**WHAT THIS TASK INVOLVES**
What is needed is a copy of each line in the listing below that contains "value".
►
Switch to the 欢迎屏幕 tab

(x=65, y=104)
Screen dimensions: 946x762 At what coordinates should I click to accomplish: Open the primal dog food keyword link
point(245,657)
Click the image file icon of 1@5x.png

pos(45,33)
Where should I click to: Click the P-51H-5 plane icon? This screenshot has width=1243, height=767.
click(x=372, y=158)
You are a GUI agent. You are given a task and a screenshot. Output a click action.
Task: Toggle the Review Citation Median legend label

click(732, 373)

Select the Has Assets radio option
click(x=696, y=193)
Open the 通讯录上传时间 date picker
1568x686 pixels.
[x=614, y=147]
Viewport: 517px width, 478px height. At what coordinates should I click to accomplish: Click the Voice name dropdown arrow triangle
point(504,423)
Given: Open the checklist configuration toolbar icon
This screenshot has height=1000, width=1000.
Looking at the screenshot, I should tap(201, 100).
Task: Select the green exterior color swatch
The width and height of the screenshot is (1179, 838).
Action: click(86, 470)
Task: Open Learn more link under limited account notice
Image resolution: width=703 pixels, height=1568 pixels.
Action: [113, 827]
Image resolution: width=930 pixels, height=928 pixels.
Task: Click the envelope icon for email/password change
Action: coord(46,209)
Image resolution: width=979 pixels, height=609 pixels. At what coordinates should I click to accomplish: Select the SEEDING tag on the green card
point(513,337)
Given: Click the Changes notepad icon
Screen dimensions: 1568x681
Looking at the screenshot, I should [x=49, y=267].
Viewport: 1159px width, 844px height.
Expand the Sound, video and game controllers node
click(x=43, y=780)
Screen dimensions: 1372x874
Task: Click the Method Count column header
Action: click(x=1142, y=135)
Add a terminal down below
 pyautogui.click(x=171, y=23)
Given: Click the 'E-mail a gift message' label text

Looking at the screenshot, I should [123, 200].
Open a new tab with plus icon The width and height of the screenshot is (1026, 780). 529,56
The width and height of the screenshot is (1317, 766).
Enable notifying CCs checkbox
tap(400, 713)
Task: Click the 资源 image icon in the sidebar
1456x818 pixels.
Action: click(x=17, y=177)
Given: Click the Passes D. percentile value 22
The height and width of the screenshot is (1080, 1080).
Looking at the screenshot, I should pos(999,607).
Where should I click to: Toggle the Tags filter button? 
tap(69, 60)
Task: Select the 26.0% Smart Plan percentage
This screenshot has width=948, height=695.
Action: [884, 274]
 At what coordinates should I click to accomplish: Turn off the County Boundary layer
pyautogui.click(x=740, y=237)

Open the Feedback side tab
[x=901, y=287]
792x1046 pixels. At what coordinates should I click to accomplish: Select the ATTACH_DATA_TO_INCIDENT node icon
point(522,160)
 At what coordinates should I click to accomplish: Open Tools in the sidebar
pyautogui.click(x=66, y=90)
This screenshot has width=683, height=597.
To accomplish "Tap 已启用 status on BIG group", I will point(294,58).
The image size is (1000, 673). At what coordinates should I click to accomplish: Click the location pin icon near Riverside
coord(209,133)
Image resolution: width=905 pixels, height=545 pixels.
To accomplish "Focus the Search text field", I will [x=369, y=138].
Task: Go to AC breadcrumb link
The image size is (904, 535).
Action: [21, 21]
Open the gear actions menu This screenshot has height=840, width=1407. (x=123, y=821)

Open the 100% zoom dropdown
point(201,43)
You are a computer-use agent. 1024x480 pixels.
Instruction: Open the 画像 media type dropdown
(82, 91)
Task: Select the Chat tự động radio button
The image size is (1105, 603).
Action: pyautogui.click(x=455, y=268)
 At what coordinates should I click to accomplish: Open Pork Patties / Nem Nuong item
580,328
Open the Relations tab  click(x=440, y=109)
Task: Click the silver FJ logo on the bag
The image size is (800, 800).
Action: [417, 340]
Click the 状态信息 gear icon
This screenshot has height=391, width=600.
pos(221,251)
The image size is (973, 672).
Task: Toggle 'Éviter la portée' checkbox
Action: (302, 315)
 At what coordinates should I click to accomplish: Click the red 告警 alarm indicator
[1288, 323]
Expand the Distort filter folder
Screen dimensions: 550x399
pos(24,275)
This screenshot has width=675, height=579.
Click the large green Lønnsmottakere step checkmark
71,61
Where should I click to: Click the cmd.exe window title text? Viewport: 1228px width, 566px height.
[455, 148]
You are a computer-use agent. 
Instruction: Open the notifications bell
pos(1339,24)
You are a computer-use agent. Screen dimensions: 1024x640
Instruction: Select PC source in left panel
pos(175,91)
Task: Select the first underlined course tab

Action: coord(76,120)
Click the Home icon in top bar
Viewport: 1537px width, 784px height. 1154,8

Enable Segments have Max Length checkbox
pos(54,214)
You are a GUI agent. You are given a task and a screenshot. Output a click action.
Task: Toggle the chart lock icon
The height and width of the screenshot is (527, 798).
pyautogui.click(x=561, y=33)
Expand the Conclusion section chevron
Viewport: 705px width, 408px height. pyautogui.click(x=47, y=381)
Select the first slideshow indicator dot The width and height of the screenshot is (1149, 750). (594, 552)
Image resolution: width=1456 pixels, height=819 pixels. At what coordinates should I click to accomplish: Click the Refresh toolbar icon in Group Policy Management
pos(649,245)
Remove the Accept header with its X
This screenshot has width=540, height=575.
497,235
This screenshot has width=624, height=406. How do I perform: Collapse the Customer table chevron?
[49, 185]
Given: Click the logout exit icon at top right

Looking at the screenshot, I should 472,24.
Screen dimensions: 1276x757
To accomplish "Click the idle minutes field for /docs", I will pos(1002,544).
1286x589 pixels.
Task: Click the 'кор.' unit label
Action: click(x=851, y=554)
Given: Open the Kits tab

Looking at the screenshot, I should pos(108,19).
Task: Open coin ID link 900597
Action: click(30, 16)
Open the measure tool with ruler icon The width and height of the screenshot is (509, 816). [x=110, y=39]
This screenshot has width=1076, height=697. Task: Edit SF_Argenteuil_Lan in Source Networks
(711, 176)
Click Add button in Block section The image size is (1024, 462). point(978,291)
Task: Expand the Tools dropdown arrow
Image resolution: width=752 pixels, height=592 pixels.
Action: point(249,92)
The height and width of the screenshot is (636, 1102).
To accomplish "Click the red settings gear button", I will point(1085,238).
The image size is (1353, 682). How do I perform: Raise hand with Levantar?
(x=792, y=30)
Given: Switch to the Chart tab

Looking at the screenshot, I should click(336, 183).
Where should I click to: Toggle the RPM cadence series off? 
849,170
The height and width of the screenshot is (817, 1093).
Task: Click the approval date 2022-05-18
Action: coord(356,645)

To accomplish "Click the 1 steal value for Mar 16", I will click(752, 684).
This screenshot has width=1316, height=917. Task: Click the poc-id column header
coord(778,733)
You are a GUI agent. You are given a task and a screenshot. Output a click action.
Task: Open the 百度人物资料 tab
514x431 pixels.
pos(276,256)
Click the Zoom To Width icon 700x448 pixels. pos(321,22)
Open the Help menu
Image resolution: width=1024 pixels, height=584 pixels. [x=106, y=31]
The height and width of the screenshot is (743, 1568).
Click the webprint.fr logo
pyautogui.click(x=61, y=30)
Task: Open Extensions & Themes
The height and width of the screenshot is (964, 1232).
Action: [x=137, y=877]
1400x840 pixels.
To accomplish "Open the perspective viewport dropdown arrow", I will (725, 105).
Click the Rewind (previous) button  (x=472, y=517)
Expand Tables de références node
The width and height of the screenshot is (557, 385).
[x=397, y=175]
◄
**RESULT OF THIS TASK**
Given: Click the Passes D. percentile value 22
To accomplish "Click the 1 steal value for Mar 16", I will click(752, 684).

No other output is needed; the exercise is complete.